Top of DATA FOR ANALYSIS

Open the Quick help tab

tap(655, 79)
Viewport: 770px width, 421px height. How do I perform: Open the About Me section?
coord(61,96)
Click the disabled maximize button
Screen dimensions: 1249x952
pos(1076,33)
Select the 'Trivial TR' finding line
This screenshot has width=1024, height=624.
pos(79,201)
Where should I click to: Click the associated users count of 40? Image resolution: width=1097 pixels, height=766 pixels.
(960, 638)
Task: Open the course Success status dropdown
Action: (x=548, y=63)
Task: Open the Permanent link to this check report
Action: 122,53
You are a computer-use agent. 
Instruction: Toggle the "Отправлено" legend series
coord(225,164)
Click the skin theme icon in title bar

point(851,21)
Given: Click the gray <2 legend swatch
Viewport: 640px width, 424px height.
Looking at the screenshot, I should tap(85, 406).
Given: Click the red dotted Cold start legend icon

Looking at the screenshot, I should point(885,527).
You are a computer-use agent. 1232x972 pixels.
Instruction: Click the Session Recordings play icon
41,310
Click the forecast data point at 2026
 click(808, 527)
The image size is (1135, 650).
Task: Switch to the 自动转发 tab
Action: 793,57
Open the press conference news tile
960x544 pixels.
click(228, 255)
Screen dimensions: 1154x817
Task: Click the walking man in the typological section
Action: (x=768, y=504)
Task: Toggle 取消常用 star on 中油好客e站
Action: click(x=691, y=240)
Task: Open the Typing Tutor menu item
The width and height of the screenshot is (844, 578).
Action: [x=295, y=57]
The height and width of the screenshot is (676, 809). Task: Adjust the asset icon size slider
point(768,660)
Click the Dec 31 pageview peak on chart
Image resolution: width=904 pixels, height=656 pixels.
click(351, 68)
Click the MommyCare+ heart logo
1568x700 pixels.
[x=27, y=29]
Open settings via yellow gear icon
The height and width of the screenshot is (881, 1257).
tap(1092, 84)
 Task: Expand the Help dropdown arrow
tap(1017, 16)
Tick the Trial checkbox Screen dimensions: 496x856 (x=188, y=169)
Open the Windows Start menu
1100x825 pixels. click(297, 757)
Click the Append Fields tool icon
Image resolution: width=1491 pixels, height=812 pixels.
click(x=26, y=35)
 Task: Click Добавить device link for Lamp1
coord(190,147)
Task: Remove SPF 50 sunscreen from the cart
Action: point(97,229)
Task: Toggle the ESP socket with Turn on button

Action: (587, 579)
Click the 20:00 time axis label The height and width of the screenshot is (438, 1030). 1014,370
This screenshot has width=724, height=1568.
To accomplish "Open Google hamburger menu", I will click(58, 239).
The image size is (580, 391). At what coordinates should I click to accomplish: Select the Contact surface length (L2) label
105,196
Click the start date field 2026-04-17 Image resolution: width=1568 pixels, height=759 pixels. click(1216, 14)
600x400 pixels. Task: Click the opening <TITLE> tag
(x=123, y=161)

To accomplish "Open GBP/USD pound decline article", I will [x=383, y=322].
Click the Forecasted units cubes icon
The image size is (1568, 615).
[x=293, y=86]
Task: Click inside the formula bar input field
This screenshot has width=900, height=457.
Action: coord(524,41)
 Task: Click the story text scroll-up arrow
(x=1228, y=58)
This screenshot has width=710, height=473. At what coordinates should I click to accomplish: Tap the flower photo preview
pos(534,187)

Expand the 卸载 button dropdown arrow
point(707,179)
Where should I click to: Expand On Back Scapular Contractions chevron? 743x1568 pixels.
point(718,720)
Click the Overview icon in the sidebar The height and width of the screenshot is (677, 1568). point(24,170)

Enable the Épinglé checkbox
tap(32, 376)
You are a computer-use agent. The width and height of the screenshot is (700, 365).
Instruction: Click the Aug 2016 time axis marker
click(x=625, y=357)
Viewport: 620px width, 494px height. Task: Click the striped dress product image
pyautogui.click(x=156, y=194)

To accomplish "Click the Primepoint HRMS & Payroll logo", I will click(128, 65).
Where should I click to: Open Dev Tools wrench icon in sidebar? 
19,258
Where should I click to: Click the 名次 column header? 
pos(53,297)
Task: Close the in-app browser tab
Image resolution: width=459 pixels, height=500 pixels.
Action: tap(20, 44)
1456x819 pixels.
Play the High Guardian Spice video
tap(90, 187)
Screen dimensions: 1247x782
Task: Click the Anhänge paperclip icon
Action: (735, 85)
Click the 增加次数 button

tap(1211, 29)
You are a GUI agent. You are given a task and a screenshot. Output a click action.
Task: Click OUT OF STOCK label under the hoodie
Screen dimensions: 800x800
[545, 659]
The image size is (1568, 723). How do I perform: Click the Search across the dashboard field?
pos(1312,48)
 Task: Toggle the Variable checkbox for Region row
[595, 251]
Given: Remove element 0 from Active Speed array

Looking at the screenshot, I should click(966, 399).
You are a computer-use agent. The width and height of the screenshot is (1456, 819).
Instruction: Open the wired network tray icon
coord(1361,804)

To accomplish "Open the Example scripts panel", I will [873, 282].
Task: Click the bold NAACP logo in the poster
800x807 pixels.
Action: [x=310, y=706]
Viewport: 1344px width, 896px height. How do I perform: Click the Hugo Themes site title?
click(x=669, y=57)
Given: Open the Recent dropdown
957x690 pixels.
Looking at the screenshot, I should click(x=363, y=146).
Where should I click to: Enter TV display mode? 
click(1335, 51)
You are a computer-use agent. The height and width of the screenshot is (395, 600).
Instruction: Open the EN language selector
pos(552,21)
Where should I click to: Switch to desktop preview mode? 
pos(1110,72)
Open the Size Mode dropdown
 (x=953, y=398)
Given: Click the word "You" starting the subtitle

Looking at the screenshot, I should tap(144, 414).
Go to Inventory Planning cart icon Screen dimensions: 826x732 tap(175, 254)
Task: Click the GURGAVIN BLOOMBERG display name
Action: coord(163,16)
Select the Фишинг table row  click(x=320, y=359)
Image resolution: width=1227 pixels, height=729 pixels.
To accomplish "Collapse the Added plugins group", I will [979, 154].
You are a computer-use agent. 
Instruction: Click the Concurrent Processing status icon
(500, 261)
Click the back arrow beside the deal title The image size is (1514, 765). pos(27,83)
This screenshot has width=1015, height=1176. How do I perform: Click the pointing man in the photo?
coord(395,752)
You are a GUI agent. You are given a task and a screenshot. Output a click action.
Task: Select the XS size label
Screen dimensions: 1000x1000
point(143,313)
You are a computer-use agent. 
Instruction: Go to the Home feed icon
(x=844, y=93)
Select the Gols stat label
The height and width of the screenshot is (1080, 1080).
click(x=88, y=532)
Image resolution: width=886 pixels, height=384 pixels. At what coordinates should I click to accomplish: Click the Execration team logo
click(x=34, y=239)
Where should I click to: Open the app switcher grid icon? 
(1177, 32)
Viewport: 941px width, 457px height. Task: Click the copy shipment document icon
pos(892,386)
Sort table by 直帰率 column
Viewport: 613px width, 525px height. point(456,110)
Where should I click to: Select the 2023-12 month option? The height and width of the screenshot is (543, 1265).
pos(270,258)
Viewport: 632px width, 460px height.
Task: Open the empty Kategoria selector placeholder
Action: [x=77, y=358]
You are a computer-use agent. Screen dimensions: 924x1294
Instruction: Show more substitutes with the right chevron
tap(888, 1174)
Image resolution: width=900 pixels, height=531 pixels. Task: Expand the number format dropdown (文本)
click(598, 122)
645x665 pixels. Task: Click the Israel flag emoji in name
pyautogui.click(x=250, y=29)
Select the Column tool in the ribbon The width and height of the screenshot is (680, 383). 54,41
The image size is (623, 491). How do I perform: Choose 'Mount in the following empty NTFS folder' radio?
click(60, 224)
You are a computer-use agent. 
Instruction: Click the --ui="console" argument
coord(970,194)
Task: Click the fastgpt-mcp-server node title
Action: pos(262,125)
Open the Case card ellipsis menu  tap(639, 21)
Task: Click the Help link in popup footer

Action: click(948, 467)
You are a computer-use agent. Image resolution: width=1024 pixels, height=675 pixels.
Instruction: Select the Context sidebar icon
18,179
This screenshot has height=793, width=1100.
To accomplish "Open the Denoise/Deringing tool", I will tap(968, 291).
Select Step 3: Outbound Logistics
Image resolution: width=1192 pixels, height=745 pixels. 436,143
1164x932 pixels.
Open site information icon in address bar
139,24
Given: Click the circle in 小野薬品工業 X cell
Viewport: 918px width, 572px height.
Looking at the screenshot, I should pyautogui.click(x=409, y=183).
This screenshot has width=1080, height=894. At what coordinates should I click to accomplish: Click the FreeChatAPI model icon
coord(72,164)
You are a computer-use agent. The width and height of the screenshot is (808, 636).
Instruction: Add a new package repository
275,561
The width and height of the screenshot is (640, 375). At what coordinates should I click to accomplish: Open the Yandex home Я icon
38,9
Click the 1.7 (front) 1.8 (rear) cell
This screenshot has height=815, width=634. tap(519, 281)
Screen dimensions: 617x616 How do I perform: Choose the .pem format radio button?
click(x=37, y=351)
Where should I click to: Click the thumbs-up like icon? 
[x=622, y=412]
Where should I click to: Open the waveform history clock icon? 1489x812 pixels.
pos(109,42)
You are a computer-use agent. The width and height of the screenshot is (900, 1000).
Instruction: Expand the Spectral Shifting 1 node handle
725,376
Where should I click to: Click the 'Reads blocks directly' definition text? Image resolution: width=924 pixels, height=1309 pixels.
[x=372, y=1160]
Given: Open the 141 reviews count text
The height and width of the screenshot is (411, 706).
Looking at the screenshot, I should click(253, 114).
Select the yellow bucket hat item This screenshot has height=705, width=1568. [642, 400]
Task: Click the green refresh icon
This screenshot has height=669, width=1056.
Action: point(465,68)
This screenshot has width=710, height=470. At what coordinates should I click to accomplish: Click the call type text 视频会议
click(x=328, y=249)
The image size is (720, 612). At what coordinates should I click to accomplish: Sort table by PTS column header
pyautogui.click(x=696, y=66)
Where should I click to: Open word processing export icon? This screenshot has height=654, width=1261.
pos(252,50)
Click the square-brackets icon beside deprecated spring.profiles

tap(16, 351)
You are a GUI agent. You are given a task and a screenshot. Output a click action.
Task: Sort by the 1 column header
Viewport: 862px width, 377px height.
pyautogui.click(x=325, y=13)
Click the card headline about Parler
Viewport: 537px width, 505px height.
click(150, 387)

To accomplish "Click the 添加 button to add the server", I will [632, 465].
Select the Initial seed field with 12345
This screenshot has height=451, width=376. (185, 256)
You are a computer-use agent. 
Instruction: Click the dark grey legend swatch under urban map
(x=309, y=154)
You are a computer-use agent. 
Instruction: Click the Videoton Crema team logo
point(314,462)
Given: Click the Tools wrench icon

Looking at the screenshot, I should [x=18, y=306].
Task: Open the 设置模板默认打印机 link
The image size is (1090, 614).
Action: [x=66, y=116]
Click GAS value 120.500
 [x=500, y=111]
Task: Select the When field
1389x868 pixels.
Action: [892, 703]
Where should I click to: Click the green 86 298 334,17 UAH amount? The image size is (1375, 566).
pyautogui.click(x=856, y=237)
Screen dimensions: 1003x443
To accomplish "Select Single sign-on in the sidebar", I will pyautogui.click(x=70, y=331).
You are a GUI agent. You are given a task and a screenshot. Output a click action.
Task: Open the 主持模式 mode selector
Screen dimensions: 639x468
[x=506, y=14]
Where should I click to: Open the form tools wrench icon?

Bottom of DATA FOR ANALYSIS

WORK TO BE COMPLETED
The answer must consist of every line above that holds the string "item", copied exactly.

ANSWER TO THE PROBLEM
Task: Open the Typing Tutor menu item
Select the yellow bucket hat item This screenshot has height=705, width=1568. [642, 400]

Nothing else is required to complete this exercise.